Charlie Hunnam Locates The Lost City Of Z In New Trailer And Pics For James Gray’s Adventure Movie


Lieutenant Colonel Percy Fawcett was a dreamer. More than 90 years ago, the British-born explorer made tracks to South America expecting to make archaeological history by discovering ‘Z’, a fabled lost city he believed existed somewhere deep within the uncharted depths of the Amazon jungle.

Dismissed as a lunatic at the time, Fawcett’s daring expedition became one of the great exploration mysteries of the 20th century – he and his two fellow explorers essentially fell off the radar circa 1925 – and one that will soon light up the big screen in the form of The Lost City of Z. Headed up by director James Gray, the adventure movie finds Charlie Hunnam in the grubby shoes of the swashbuckling daredevil, who can be seen wading through the Brazilian jungle in today’s all-new trailer. There are also a handful of muddy images to pour over, which can be found via the gallery below.

Also starring Spider-Man: Homecoming‘s Tom Holland, Robert Pattinson, Angus Macfadyen and Sienna Miller as Fawcett’s spouse, The Lost City of Z is adapted from David Grann’s eponymous novel. Our review coming out of New York Film Festival labelled James Gray’s pic a “shallow and overly romantic film that falls into the trap of hero worship.” That’s disappointing, then, considering the calibre of talent attached, but let us know your own early impressions via the comments section below.

James Gray and Co. will invite moviegoers into The Lost City of Z on April 14, 2017, a release date it currently shares with Universal’s sequel The Fate of the Furious.

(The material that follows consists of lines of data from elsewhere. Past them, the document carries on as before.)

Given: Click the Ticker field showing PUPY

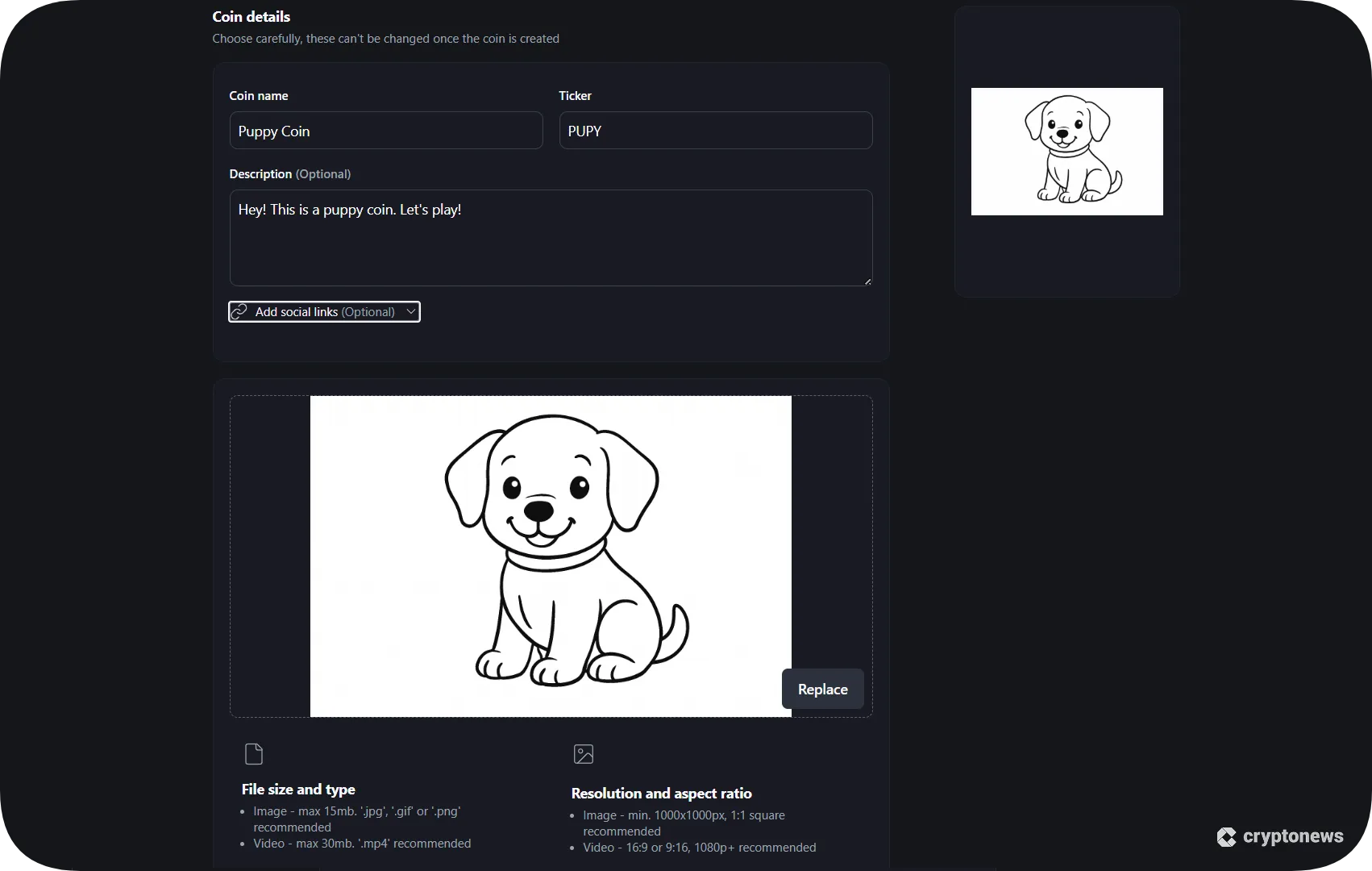Looking at the screenshot, I should click(715, 130).
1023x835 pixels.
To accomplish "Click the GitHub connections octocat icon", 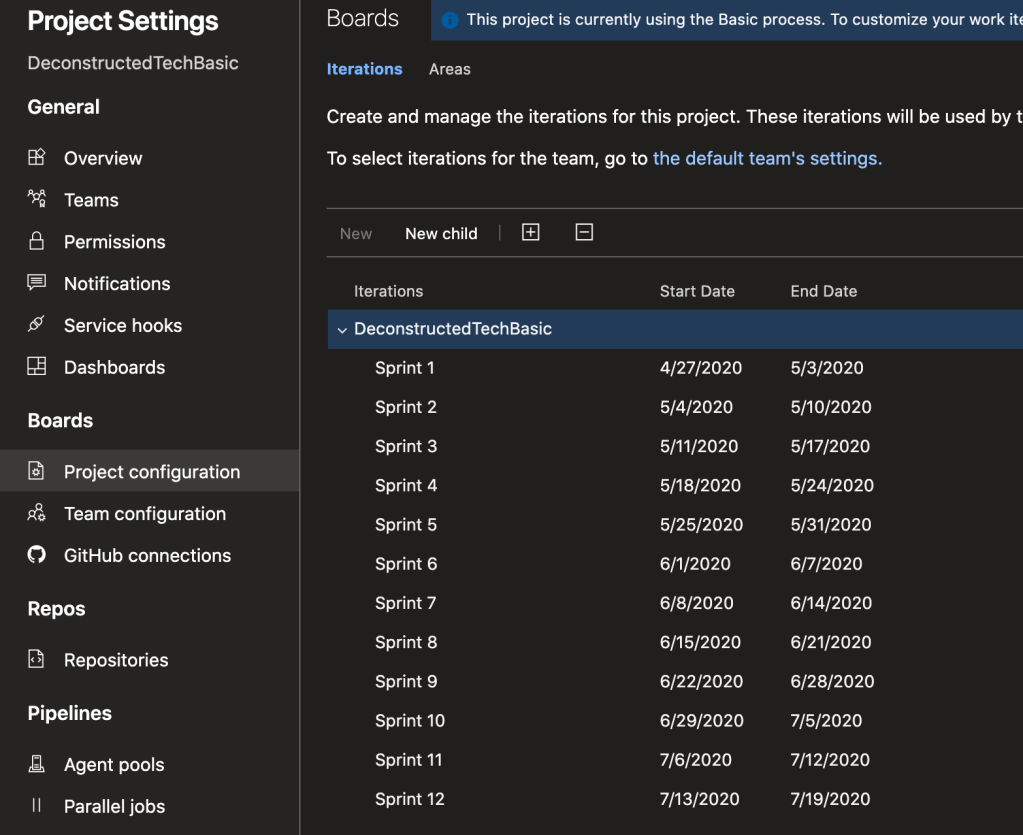I will 37,555.
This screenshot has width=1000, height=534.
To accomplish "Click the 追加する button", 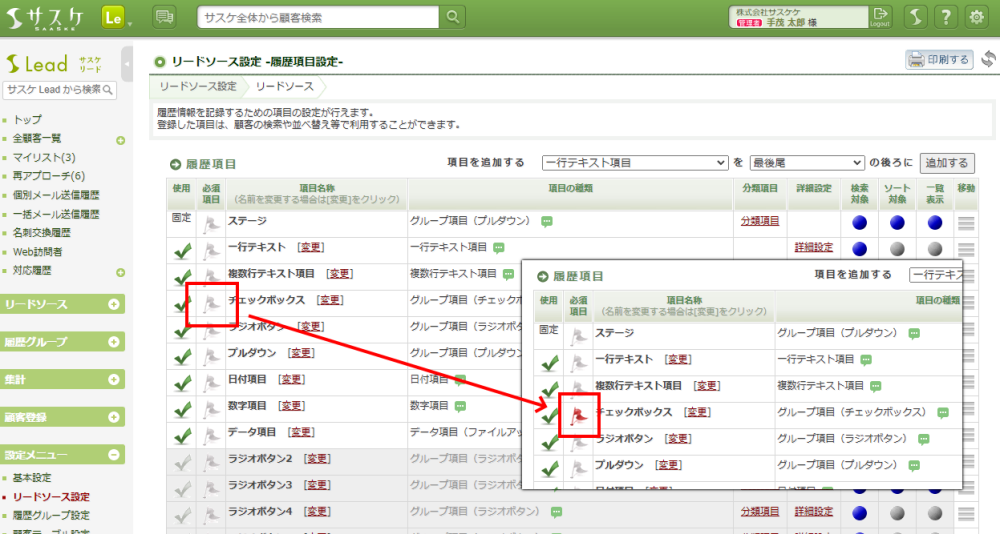I will coord(946,163).
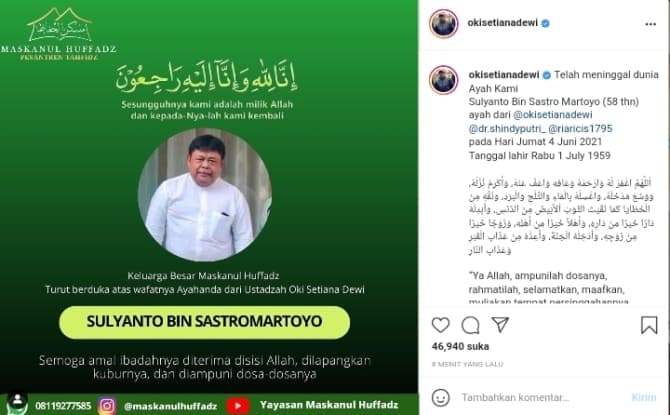Follow the @okisetianadewi mention link
The height and width of the screenshot is (415, 670).
(552, 115)
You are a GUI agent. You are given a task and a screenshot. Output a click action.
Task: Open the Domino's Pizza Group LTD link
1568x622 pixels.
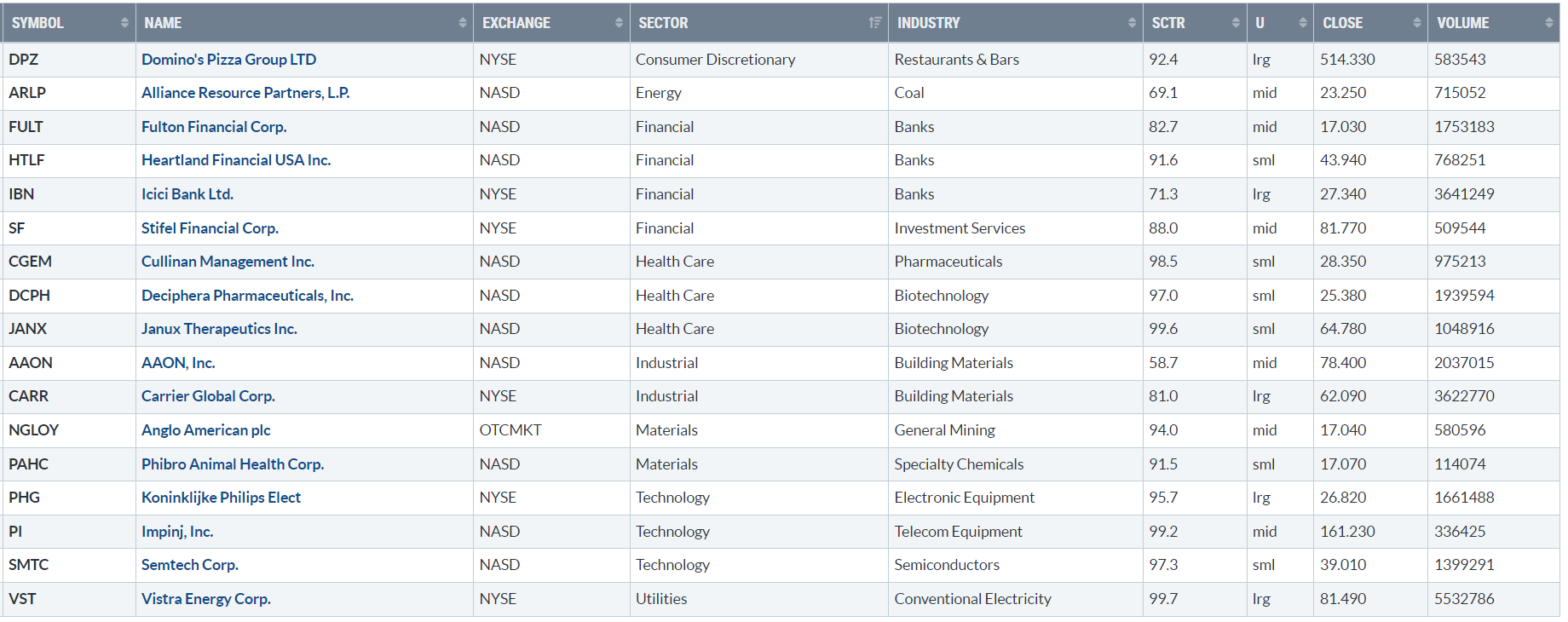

James Gray’s emotionally and visually resplendent epic tells the story of Lieutenant Colonel Percy Fawcett (a remarkable Charlie Hunnam), the British military-man-turned-explorer whose search for a lost city deep in the Amazon grows into an increasingly feverish, decades-long magnificent obsession that takes a toll on his reputation, his home life with his wife (Sienna Miller) and children, and his very existence. Gray and cinematographer Darius Khondji cast quite a spell, exquisitely pitched between rapture and dizzying terror.